**Task brief:**
The answer must consist of each line below that holds the word "This", copied as it stands.

:: The data

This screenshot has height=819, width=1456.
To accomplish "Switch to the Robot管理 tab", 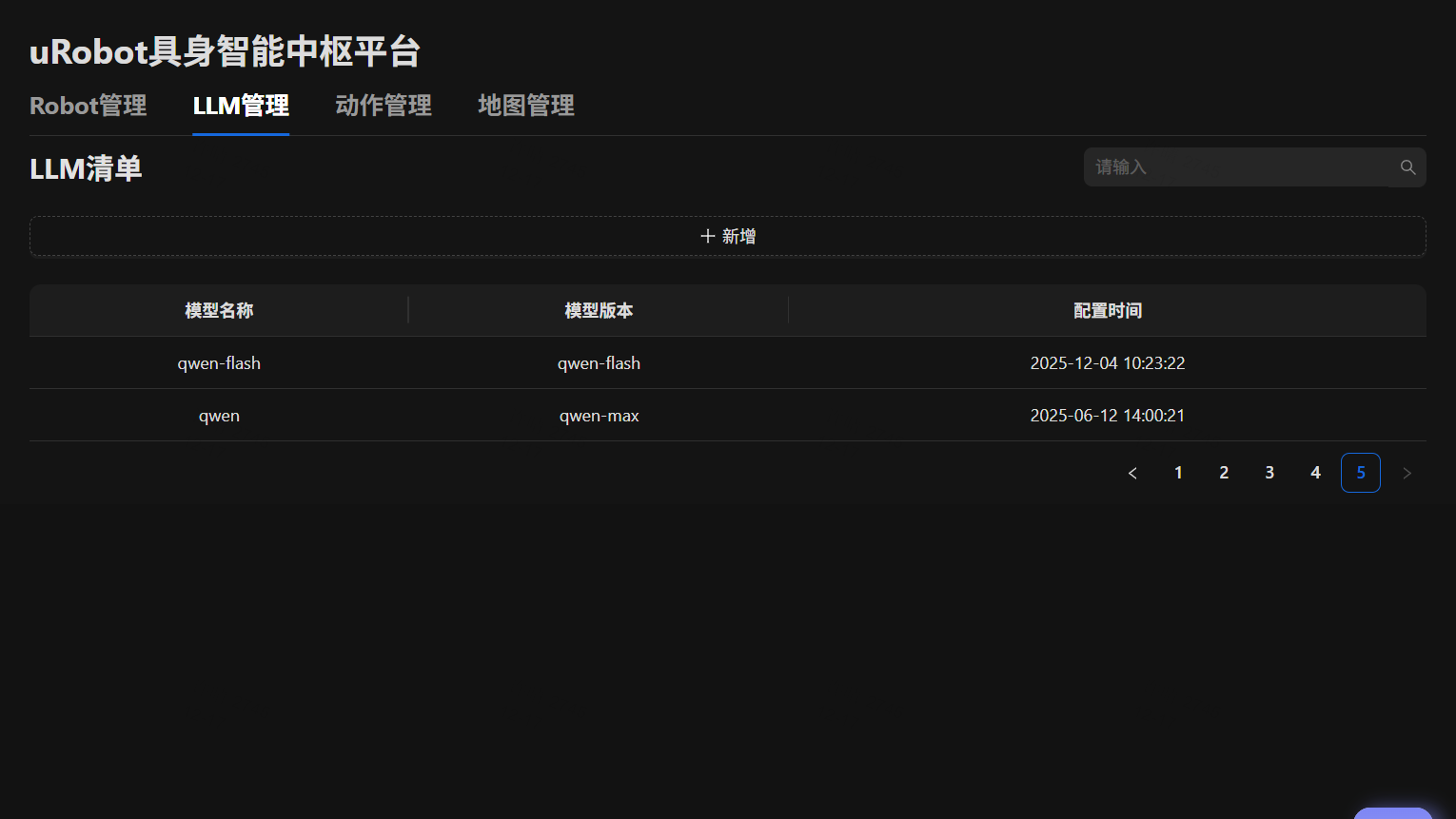I will pos(89,106).
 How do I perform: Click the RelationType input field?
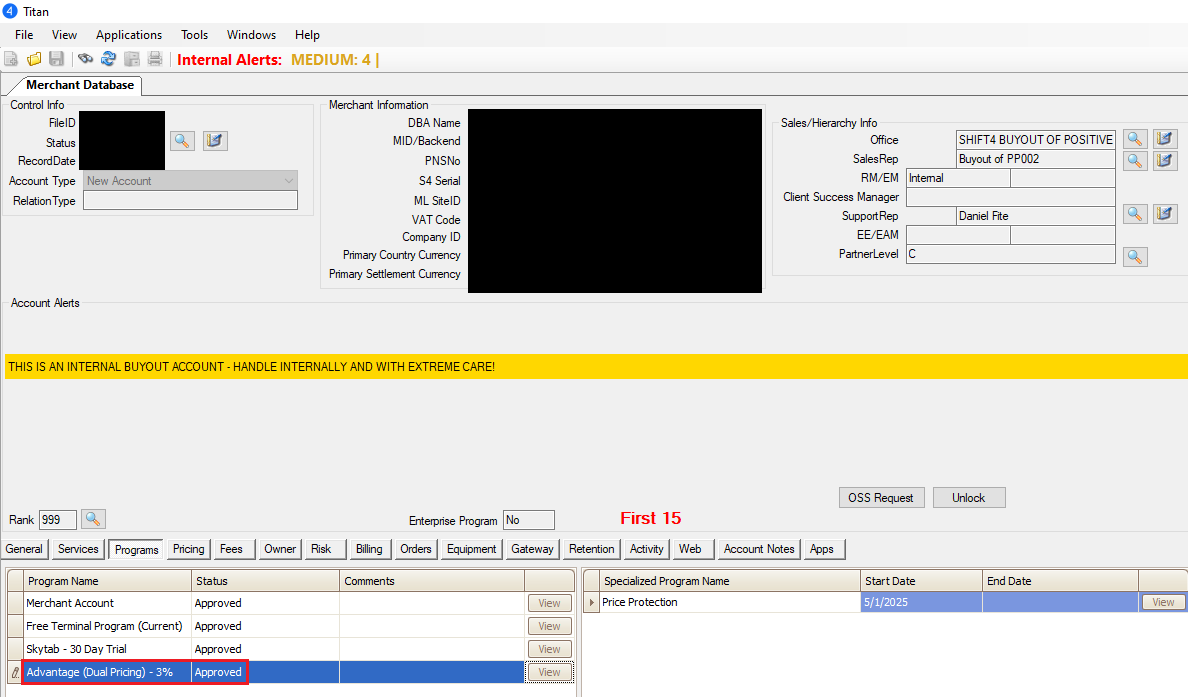(190, 201)
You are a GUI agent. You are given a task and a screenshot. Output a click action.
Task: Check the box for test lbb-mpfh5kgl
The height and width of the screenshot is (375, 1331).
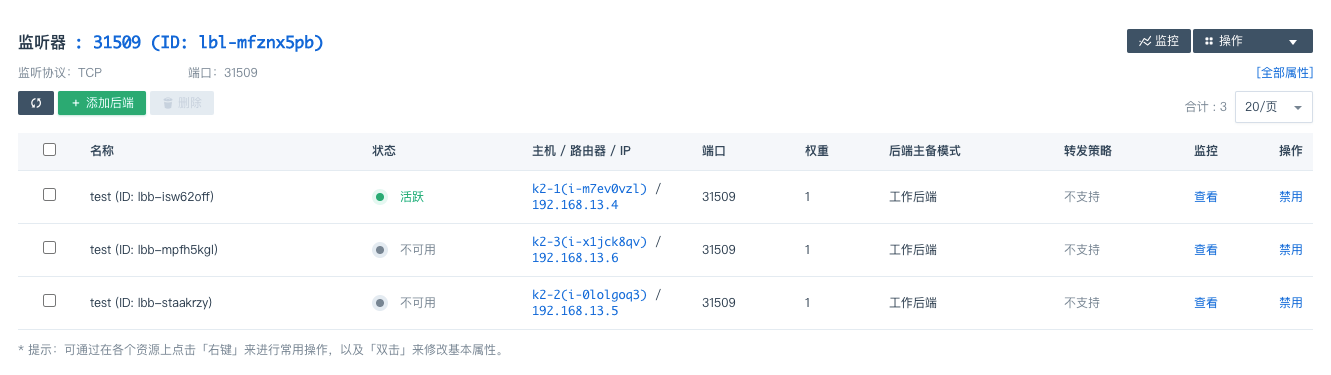(49, 248)
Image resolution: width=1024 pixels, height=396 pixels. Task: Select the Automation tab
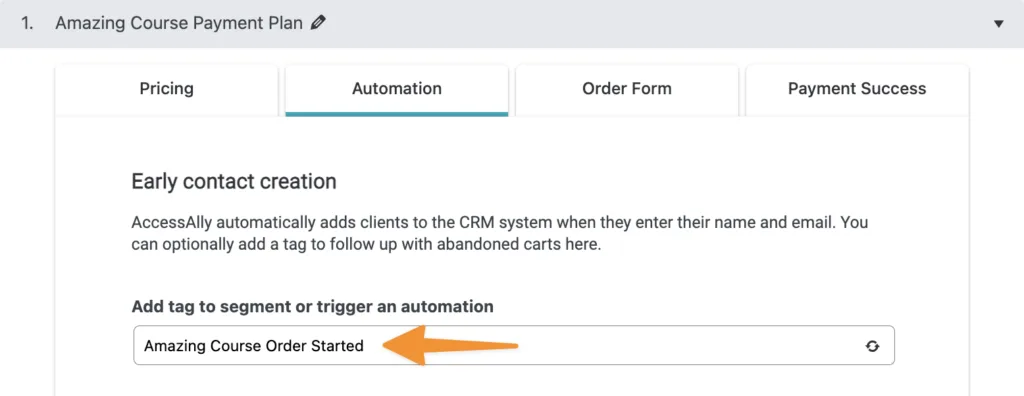pyautogui.click(x=396, y=89)
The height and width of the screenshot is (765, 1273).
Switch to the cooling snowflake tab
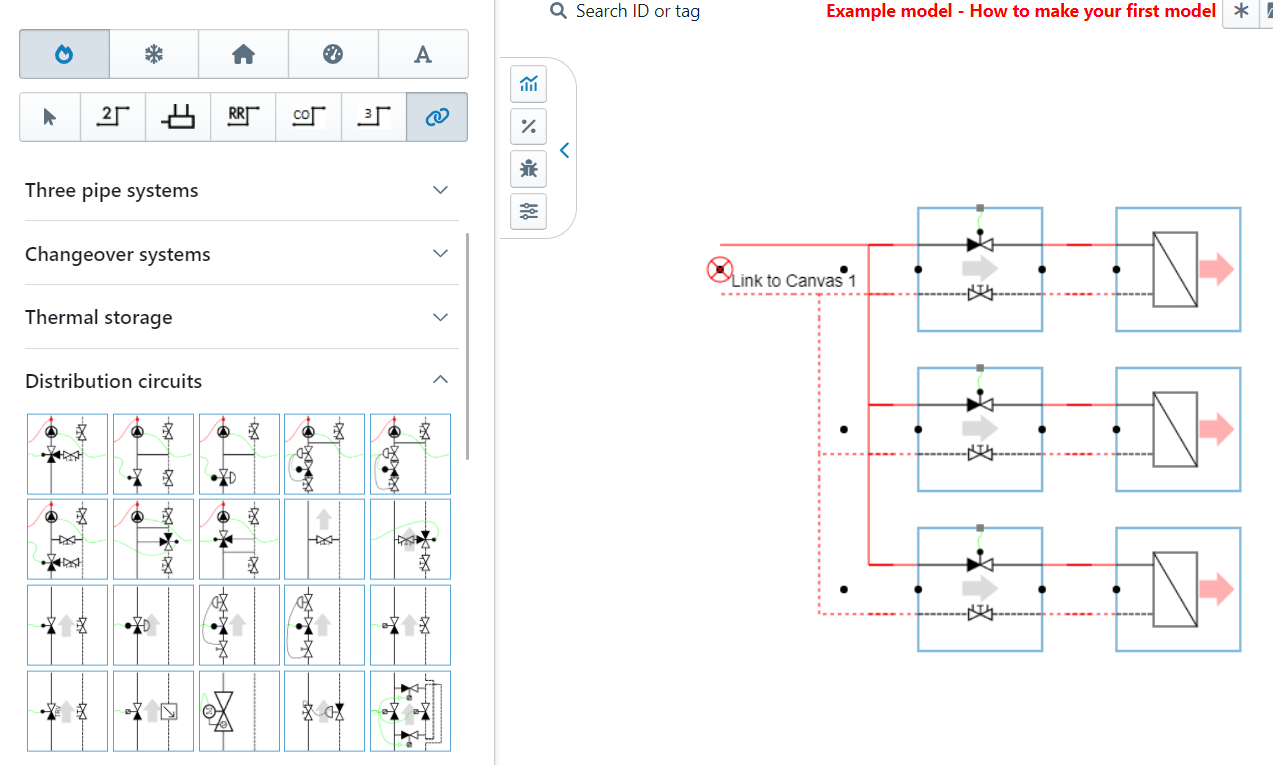(x=153, y=54)
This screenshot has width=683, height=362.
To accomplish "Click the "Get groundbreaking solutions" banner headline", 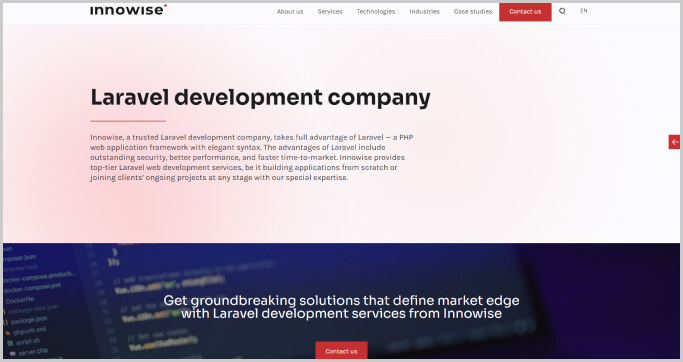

::::

**Response:**
This screenshot has height=819, width=1456.
This screenshot has width=683, height=362.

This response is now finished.